March 18, 2014, 8:26 p.m. by Rosalind Team

Our goal is to further improve on the memory requirements of the suffix array introduced in “Construct the Suffix Array of a String” for multiple pattern matching.

Given a string *Text*, form all possible **cyclic rotations** of *Text*; a cyclic rotation is defined by chopping off a suffix from the end of *Text* and appending this suffix to the beginning of *Text*. Next — similarly to suffix arrays — order all the cyclic rotations of *Text* lexicographically to form a |*Text*| × |*Text*| matrix of symbols that we call the **Burrows-Wheeler matrix** and denote by *M*(*Text*).

Note that the first column of *M*(*Text*) contains the symbols of *Text* ordered lexicographically. In turn, the second column of *M*(*Text*) contains the second symbols of all cyclic rotations of *Text*, and so it too represents a (different) rearrangement of symbols from *Text*. The same reasoning applies to show that any column of *M*(*Text*) is some rearrangement of the symbols of *Text*. We are interested in the last column of *M*(*Text*), called the **Burrows-Wheeler transform** of *Text*, or *BWT*(*Text*).

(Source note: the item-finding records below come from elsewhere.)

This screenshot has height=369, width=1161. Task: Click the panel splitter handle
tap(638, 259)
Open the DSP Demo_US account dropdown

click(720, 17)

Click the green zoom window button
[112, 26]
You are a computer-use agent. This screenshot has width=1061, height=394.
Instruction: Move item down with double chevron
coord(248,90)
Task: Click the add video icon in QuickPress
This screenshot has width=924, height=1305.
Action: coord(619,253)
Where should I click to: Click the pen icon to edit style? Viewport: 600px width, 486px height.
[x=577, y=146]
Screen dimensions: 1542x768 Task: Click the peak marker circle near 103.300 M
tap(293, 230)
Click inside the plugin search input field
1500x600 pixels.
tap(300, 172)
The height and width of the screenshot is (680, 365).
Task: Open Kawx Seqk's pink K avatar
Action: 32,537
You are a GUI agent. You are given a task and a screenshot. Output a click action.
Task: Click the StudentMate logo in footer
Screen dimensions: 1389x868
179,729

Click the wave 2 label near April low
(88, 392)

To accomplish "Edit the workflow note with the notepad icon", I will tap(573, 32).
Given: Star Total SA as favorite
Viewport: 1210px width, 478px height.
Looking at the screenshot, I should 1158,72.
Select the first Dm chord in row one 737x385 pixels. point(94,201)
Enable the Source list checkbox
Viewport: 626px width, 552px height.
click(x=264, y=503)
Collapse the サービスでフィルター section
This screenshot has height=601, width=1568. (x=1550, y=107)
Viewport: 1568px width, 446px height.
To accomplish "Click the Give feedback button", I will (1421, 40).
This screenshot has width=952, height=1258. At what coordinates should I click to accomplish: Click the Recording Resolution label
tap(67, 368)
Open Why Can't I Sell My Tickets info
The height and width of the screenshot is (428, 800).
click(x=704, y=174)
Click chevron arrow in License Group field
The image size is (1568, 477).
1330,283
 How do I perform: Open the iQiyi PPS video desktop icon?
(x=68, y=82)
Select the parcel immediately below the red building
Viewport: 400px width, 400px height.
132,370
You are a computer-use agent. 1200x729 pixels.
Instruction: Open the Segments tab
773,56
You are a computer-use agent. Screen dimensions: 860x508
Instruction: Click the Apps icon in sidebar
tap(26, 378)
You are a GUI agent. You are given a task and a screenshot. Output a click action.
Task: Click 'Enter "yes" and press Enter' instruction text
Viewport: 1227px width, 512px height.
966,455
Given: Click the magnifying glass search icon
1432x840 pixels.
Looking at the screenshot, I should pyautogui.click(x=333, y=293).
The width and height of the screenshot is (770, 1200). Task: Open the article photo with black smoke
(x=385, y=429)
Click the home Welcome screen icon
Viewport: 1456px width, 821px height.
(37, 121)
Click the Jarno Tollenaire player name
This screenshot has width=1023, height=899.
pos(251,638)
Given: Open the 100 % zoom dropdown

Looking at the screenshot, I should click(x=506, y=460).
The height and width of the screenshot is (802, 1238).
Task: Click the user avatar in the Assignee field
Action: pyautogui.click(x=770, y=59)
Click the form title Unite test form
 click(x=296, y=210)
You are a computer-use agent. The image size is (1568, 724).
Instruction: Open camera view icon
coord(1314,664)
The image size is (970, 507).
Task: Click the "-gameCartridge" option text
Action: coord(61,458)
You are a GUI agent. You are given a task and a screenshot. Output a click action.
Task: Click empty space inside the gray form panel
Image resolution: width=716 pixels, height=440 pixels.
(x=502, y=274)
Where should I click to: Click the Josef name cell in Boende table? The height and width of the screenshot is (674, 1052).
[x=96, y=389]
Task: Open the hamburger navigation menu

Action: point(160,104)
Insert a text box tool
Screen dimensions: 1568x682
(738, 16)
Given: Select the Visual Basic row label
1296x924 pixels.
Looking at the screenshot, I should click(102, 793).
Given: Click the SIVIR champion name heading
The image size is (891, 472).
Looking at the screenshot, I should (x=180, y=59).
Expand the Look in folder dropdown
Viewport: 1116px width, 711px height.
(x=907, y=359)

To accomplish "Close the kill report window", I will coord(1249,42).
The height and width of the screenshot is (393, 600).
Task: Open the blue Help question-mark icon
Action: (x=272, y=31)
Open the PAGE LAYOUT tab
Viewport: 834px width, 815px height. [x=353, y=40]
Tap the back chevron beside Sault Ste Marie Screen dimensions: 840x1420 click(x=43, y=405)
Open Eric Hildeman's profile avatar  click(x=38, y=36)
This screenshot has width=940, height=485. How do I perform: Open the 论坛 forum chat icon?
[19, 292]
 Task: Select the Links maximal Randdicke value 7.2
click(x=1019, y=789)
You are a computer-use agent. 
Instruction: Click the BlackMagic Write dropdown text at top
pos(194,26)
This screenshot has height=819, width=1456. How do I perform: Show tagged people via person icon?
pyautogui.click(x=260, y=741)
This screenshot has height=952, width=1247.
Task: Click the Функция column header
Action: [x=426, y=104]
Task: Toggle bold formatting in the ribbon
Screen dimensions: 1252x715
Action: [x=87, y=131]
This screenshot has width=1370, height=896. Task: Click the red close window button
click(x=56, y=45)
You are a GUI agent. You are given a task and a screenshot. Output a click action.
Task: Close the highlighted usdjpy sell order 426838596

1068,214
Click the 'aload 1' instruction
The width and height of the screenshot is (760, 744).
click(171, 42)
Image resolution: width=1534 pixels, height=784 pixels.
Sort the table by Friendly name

*Construct the Burrows-Wheeler transform of a string.*

Given: A string *Text*.

Return: *BWT*(*Text*).

GCGTGCCTGGTCA$

ACTGGCT$TGCGGC

## Note

Although it is possible to construct the Burrows-Wheeler transform in O(|

Text|) time and space, we do not expect you to implement such a fast algorithm. In other words, it is perfectly fine to produce BWT(Text) by first producing the complete Burrows-Wheeler matrix M(Text).